Abbiamo quattro ore prima di partire, perfette per un giro al mercato, a due passi dal nostro hotel. Quello coperto è solo abbigliamento e cartolerie, ma nelle viuzze adiacenti e sul retro sul fiume è un bellissimo girone dantesco alimentare. Quello che mi colpisce maggiormente sono degli enormi pescioni essiccati che sembrano quasi dei prosciutti. Siamo in aeroporto con comode due ore e mezza di anticipo, ma meglio così, dato il trambusto causato dalla cancellazione di un altro volo. Molliamo i trolley al check-in e ci concediamo un buon pranzetto alla lounge, ovvero un chiosco sotto le palme appena fuori dal cancello dell’aeroporto, assieme a tutti gli altri turisti in partenza. Alla fine saranno tre le ore di ritardo; ci fiondiamo a casa degli amici italiani che lavorano a Yangoon per una meravigliosa cena a base di spaghetti al pomodoro e vino italiano.

YANGOON
Yangoon (e la Birmania tutta) ha un cuore: la Swadhong Paya, una meraviglia dorata. Non si tratta semplicemente di un tempio, ma di un vero e proprio microcosmo che gravita attorno al cupolone dorato. Credo sia uno dei monumenti su cui mi sia più soffermato in vita mia. Arriviamo verso le dieci e ci perdiamo tra le migliaia di statue e micropagode che circondano la pagoda centrale.
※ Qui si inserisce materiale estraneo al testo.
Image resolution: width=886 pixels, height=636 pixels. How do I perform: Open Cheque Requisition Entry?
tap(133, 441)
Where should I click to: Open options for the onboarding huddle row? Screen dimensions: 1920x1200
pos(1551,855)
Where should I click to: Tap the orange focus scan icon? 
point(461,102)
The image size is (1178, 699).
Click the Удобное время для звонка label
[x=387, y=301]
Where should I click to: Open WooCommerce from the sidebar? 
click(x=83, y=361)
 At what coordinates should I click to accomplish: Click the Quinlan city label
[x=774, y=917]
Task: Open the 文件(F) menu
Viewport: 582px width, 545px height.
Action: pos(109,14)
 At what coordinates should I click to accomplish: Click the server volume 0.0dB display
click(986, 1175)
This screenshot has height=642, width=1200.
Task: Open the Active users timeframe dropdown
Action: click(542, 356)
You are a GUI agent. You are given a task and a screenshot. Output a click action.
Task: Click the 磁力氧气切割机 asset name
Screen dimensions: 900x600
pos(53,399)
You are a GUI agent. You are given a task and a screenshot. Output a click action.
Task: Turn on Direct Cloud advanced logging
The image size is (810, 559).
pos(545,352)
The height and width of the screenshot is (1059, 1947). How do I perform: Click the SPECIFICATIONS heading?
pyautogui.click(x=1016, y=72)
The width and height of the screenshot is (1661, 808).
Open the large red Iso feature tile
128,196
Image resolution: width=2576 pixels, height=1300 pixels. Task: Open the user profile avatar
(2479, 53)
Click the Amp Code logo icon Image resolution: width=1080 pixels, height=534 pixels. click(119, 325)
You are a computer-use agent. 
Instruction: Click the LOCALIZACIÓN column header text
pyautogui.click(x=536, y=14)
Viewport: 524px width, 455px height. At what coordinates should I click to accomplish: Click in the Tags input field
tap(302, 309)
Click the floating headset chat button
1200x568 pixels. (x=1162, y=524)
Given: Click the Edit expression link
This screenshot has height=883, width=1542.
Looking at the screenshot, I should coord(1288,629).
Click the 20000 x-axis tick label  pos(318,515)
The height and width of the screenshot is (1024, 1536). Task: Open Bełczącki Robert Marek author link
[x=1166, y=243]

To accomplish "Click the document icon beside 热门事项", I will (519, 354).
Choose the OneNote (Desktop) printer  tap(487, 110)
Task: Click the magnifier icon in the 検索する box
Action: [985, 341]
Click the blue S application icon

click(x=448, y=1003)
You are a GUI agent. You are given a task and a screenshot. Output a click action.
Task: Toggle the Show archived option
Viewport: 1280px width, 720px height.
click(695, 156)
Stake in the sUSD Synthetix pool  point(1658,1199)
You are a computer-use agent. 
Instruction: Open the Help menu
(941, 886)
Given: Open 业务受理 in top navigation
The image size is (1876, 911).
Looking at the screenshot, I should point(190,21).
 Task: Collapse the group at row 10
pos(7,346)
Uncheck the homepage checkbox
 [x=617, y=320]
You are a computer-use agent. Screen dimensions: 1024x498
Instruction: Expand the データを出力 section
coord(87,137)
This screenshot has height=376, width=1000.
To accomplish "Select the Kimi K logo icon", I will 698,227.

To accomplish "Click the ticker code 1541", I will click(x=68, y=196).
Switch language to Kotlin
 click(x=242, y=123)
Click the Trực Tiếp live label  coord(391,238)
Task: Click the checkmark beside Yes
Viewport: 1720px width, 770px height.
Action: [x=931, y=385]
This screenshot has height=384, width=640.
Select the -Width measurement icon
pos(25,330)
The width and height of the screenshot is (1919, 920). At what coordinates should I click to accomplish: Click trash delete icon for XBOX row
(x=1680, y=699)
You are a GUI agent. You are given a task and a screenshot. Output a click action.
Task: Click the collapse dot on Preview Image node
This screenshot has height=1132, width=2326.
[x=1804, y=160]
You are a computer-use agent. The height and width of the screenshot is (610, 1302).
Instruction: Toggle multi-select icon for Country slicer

Verso ora di pranzo ci allontaniamo per esplorare il mercato in prossimità di uno dei quattro ingressi principali (quello vs est) e per visitare anche l’enorme Budda reclinato presso la Chaukhtatgyi Paya e il mestoso Budda seduto presso la Ngahtatgyi Paya, entrambi maestosi e da non perdere. Ma letteralmente muoio dalla voglia di tornare alla Swadhong Paya per godermi lo spettacolo al tramonto. E sarà uno spettacolo fantastico con le luci che si affievoliscono man mano e le candele che si accendono per illuminare le tante statue. A casa dei nostri amici italiani ci attende un risotto zafferano. What else?

Ultimo giorno a Yangoon, ce la prendiamo un po’ più comoda; ma dal lago (zona di ambasciate, generali e dove ha casa anche The Lady ASSK) a downtown bisogna affrontare un traffico tra i peggiori al mondo; un fiume fermo, congelato, di auto con la bizzarria della guida a destra e volante a destra. E nessun motorino in giro; cosa non può fare l’ira di un generale! Bello il Bogyoke Market (anche detto Scots Market) anche se molto ordinato per gli standard Birmani, si perde un po’ di poesia; di fianco uno shopping center con un raffinato food court dove riposare gambe, chiappe e reni. Proseguiamo nel dedalo di strade tra lo Scots Market e la Sule Paya, scene di Bangla, India, Cina si susseguono sotto i nostri occhi. Ancora mercati di ogni genere, tempio Indù con una miriade di piccioni e minareti di moschea. E infine la Sule Paya, che – porella – sfigura nel confronto con la Swadhong Paya. Abbiamo giusto un quarto d’ora per rilassarci all’ombra nel Vandoola Park e ammirare lo stile liberty del Post Office costruito dagli Inglesi; tra due ore il taxi ci porterà da casa all’aeroporto. Tocca sbrigarsi … c’è un gran traffico.